How do we know our definitions don't lead to contradictions

A definition like that can't lead to a contradiction since it is just a definition: the meaning you've assigned to the symbols "$0!$".

A definition might lead to a problem with some rules of arithmetic you like. For example, if you chose to define $x^0 = 0$ instead of $1$ then the identlty $$ x^{a+b}= x^ax^b $$ would fail sometimes. So it would be a bad definition, but not a contradiction.

All the usual suggestions for how to define division by $0$ break some identity in ordinary arithmetic, which is why we don't use any of them.

Defining $0! = 1$ preserves the identity $$ n! = n(n-1)! $$ No other definition would do that.


It depends what you mean by a definition. A definition such as $$ P \mathrel{:=} \{ i \in \Bbb{N} \mid \mbox{$i$ is prime}\} $$ where the defining property of $P$ simply states that it is equal to something that already exists is completely unproblematic. But in addition to explicit definitions like this, we often use various kinds of implicit definition. A recursive definition such as: $$ \begin{align*} 0! &= 1 \\ (n+1)! & = n! \times (n + 1) \end{align*} $$ is a fairly explicit form of implicit definition that can be shown to be consistent using the recursion theorem as discussed in Marcel's answer.

A recursive "definition" (of a function $f : \Bbb{N} \to \Bbb{N}$) such as $$ \begin{align*} f(0) &= 1 \\ f(n+1) & = f(n+2) \end{align*} $$

would be considered undefined in programming languages, but from a mathematical perspective it is just a loose definition (i.e., an implicit definition that does not uniquely determine the defined object): it says that $f(0) = 1$ and $f(i) = f(j)$ for $i, j > 0$ and this system of equations has many solutions. If we had instead:

$$ \begin{align*} f(0) &= 1 \\ f(n+1) & = 2(f(n+2)+1) \end{align*} $$

and still required $f : \Bbb{N} \to \Bbb{N}$, then this "recursive" definition would be inconsistent, i.e., there are no solutions and asserting the existence of such an $f$ would lead to a contradiction (do you see why?).

Another form of implicit definition would be to define the function $\exp : \Bbb{R} \to \Bbb{R}$ as the solution of the following system of equations:

$$ \begin{align*} \exp(0) &= 1 \\ \exp'(x) &= \exp(x) \end{align*} $$

Here an explicit construction of a witness (say using a power series) shows that the definition is consistent (and a simple argument using properties of the derivative shows that the definition characterises $\exp$, i.e., the equations have only one solution).
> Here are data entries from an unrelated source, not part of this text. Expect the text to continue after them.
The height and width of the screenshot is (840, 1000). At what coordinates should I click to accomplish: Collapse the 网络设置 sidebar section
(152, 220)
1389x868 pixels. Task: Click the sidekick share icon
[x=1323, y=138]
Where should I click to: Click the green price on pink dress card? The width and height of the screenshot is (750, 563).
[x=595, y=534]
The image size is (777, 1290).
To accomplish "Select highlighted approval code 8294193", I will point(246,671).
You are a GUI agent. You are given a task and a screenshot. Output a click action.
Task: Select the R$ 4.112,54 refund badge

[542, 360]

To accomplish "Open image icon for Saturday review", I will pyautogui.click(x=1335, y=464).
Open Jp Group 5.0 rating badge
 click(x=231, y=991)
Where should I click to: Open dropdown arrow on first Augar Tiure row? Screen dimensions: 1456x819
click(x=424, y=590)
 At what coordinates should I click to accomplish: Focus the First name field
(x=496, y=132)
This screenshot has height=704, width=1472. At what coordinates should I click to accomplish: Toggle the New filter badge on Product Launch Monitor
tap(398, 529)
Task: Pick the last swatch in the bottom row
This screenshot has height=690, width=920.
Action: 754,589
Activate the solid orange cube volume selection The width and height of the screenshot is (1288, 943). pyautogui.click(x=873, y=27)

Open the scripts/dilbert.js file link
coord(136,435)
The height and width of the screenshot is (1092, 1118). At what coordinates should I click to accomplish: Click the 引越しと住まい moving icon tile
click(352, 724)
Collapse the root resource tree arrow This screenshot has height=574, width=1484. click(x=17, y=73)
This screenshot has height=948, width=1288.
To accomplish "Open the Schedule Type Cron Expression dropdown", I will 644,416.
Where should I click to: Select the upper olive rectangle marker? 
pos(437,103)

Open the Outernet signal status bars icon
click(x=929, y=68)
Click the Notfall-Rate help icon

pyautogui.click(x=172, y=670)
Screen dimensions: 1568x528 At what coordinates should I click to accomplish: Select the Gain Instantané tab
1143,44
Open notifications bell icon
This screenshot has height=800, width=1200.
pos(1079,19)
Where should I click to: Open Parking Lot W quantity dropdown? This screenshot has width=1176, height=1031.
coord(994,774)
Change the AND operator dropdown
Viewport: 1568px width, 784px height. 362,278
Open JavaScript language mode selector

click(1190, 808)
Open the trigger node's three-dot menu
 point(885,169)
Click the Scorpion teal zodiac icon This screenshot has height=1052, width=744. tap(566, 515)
In general, there are many forms of implicit definition. To show that it is consistent to take a property $\phi(X)$ to be the defining property of a new object $X$, you have to prove $\exists x\phi(x)$. You will probably also want to prove that the existence is unique, i.e., $\forall x\forall y(\phi(x) \land \phi(y) \Rightarrow x = y)$, unless you really did intend your definition to be loose. If you are lucky, then something like the recursion theorem or the theory of differential equations will help with these proofs.


Certain types of definitions can lead to contradictions. It is up to the person proposing the definition to show that this can't happen. Look up well-defined.